Placing the Duration of Use at the Heart of Tomorrow’s Economy
Publié le 3 February 2026
By Celia RENNESSON Placing the duration of use at the heart of the economy is no longer an option: it has become a strategic necessity in the face of...
In the face of the climate emergency, increasing pressure on resources and the need to fundamentally transform our production models, the construction sector can no longer afford inaction. In France, it alone accounts for nearly 23% of greenhouse gas emissions and generates more than 46 million tonnes of waste each year. These figures highlight both the scale of the sector’s impacts and its transformation potential: it is estimated that more than 80% of construction waste could have a second life, yet less than 1% is actually reused.
In this context, the reuse of construction products and materials is emerging as a key lever to reduce the environmental footprint of the built environment, while deeply rethinking its economic and operational models. Long focused primarily on recycling, the sector is now beginning a cultural shift. A reuse market is emerging, driven by committed players, but it remains fragile and uneven. To scale up, it must become more structured, professionalised and supported by resources commensurate with the challenges, as well as sustained mobilisation across the entire construction ecosystem.
In recent years, momentum has clearly accelerated. Legislative developments have created an incentive-based—sometimes constraining, but above all structuring—framework. Public and private stakeholders are increasingly taking ownership of the issue, gradually integrating reuse into procurement policies, development projects and contractual requirements. This momentum has led to the emergence of numerous initiatives, local platforms, specialised value chains and the first convincing feedback from the field.
However, the picture remains mixed. The maturity of reuse value chains is highly uneven. Some project owners have already developed ambitious approaches, systematically integrating reuse and securing their processes. Others remain at an experimental stage, held back by limited visibility of supply, technical or insurance uncertainties, or internal organisations that are not yet adapted. The same applies to designers, construction companies and suppliers: between highly advanced pioneers and more cautious actors, the market is evolving at different speeds.
The challenge today is no longer to prove that reuse is possible. It is to make it simple, reliable and desirable. Our collective ambition is clear: to enable new products and reused products to coexist sustainably in mainstream construction practices. Purchasing a reused product should be just as seamless, secure and understandable as purchasing a new one. This requires quality standards, sufficient volumes, controlled traceability and shared trust across the entire value chain.

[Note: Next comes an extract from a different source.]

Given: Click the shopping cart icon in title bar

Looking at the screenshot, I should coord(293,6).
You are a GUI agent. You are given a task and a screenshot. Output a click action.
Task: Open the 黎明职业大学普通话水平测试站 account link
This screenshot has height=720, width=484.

Beyond reducing environmental impacts, the circular economy applied to construction is a genuine societal project. It helps reduce dependence on imports, secure supply chains, relocalise value creation within territories and contribute to the reindustrialisation of France. By rethinking buildings as resource stocks rather than waste stocks, we shift paradigms and strengthen industrial sovereignty.
To achieve this ambition, we must change both scale and method. The first prerequisite is mutualisation. Too often, each territory, project or actor reinvents its own tools, platforms and reference frameworks. This fragmentation undermines market clarity and slows adoption. Reducing the number of entry points, clarifying available solutions and pooling services are essential to optimise costs and make reuse economically attractive. Reuse will only become a lasting solution if it is competitive and predictable.
Market structuring is also a central issue. Project owners must consider their buildings as true material banks and will play a decisive role in the acceptance and prescription of reuse. Designers will be required to develop technically robust and aesthetically ambitious projects based on reused solutions, relying on reliable and well-documented offers.
Construction companies, for their part, will need to systematically integrate circular products where relevant, while deconstruction companies will have the key responsibility of capturing and reintroducing high-quality material flows onto the market. Finally, material suppliers must structure themselves to offer reconditioned products at scale, with controlled performance levels and competitive costs.
At Cyneo, we are convinced that cooperation, standardisation and trust are the keys to turning reuse from a virtuous approach into a reference practice. Organising and securing access to, sorting and management of reusable product streams is not merely a technical issue: it is a fundamental condition for sustainably transforming the construction sector and addressing the environmental, economic and industrial challenges ahead.
Sources
This article is a translated version. The original publication is available on Les Echos Solutions 👉 https://solutions.lesechos.fr/business/actu-entreprise/organiser-et-securiser-le-reemploi-une-condition-pour-le-passage-a-l-echelle/
Publié le 3 February 2026
By Celia RENNESSON Placing the duration of use at the heart of the economy is no longer an option: it has become a strategic necessity in the face of...
Publié le 21 January 2026
The economic model based on endless extraction is now showing its limits, revealing a major ecological and social debt. Faced with the depletion of resources...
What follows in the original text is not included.